[Provided text]
** BEGIN **

GPU implementation wise we have fallen a bit behind due to running into some issues figuring out how to compile CUDA code locally. The naive GPU implementation has been written, but we haven’t gotten a chance to test it just yet. However, we should have recently figured out the compile issues so progress shouldn’t be blocked.
We believe the core deliverables stated in the proposal are all reachable, though we will probably not extend our implementation to 3D. The other stretch goal that we have (the one about exploring optimizations unique to the fluid simulation problem) is kind of already partially fulfilled since partitioning the simulation space into a grid was one of the optimizations.
We will have a demo showcasing an interactive application where one can test out different kinds of parallelism and see the fluid simulation happen in real time. There will be real time graphs showing profiled frame times and static graph showing cache locality or profiled statistics.

** END **

[Description of the task]
According to the progress report above, why is the stretch goal about exploring optimizations unique to the fluid simulation problem already partially fulfilled? Answer in one to three sentences.

[Information shown]
** BEGIN **

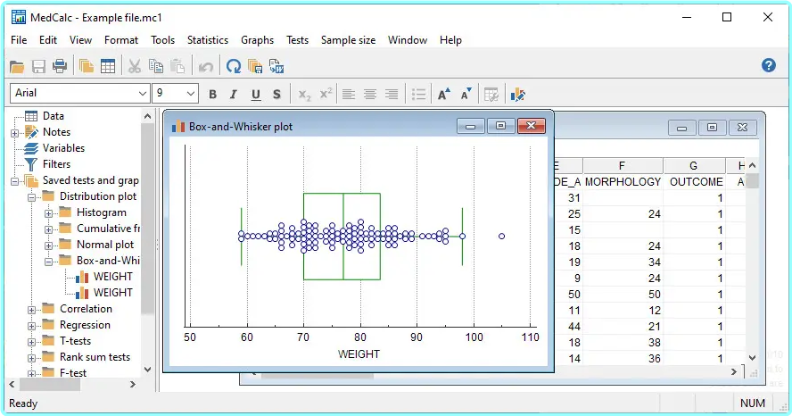Open the Arial font name dropdown
This screenshot has height=416, width=792.
[141, 93]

** END **

[Output]
It is already partially fulfilled because partitioning the simulation space into a grid was one of those optimizations, and that has been done.